Fertig. Dieser Text wurde zweimal anhand der Quelle korrekturgelesen. Die Schreibweise folgt dem Originaltext.

Doch trägt die Entwickelung, nach den Zahlen beurteilt, einen unstäteren Charakter; im Vergleich mit Nürnberg und seiner soliden Stetigkeit sind die gewaltigen Sprünge und schwer zu erklärenden Differenzen auffällig, die sowohl in der Gestaltung des Warenkontos als auch in dem Verhältnis dieses zu den Aussenständen zu Tage treten. So wechseln Warenlager von bedeutendem Umfange, deren Wert hinter den höchsten Nürnberger Ansätzen nicht zurücksteht, mehr als einmal mit ganz geringfügigen Posten, und der Unterschied zwischen Waren und Aussenständen beträgt bei der Hälfte der Abrechnungen 200–500 % bald zu dieser, bald zu jener Gunsten. Dass hier Bankgeschäfte in erheblichem Umfange betrieben wurden, erscheint daher um so weniger zweifelhaft[1], weil die vorhandenen Waren, Südfrüchte, Saffran, Baumwolle und dergleichen wohl zum grossen Teil für den weiteren Versand in Venedig eingekauft waren, und ihr Wert demnach bei Beurteilung der erheblichen Aussenstände nur mit Einschränkungen herangezogen werden kann. Der eigentliche Warenhandel aber scheint hier von den Impulsen der Spekulation, vielleicht auch von dem Ausfall der Ernte, in höherem Grade beherrscht gewesen zu sein, als dies an anderen Orten zu beobachten ist.

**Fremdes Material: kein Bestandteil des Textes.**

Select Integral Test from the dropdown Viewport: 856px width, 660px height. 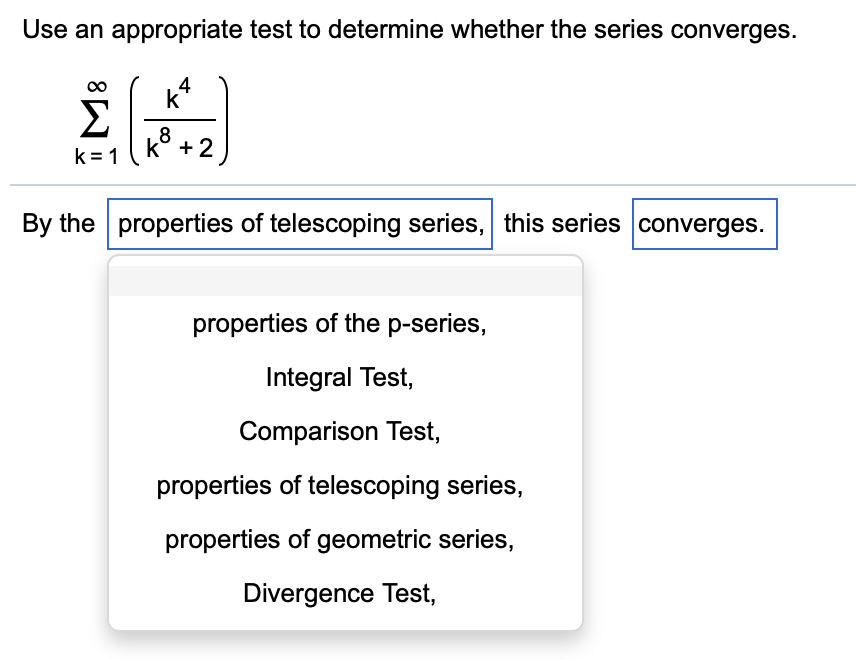pos(340,377)
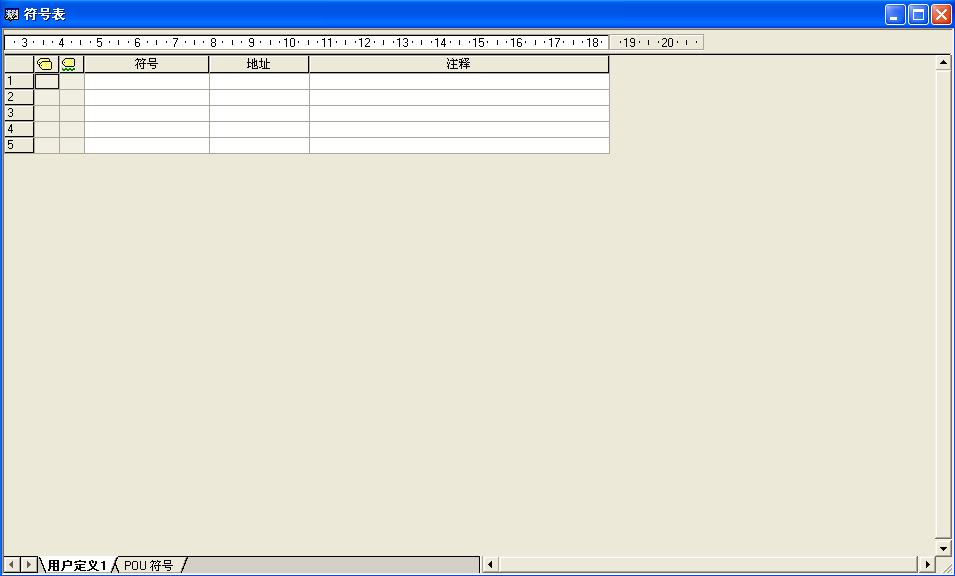
Task: Select row 1 via its row header
Action: point(18,81)
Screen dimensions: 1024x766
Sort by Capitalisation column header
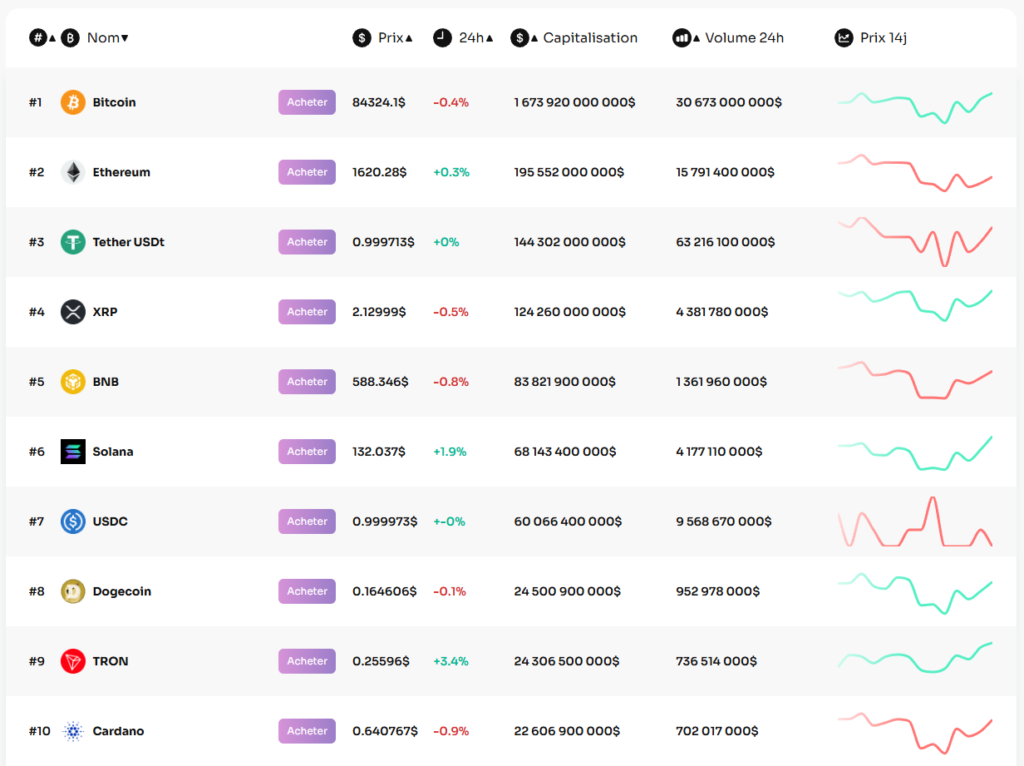pyautogui.click(x=589, y=38)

In einem bemerkenswerten Missverhältnis stehen Warenkonto und Aussenstände lange Jahre in Antwerpen. Schon bei der ersten Abrechnung waren letztere dreimal grösser als jenes, und dieser Zustand tritt fast 20 Jahre hindurch mit grosser Regelmässigkeit immer wieder zu Tage. Die Differenz wird sogar allmählich noch grösser, 1545 übertreffen die Aussenstände den Wert der Warenvorräte um das siebenfache, 1551 um das sechsfache. Mit dem Jahre 1553 erfolgt dann aber ein gewaltiger Umschwung, die Aussenstände sinken von 43692 Livr. auf 8622 Livr. herab und sind seitdem nie mehr zu der früheren


  1. Dass Augsburger Bankiers noch im 18. Jahrhundert lebhafte Beziehungen zu Italien unterhielten, habe ich in dieser Zeitschrift, Bd. IV, S. 236 ff., gezeigt.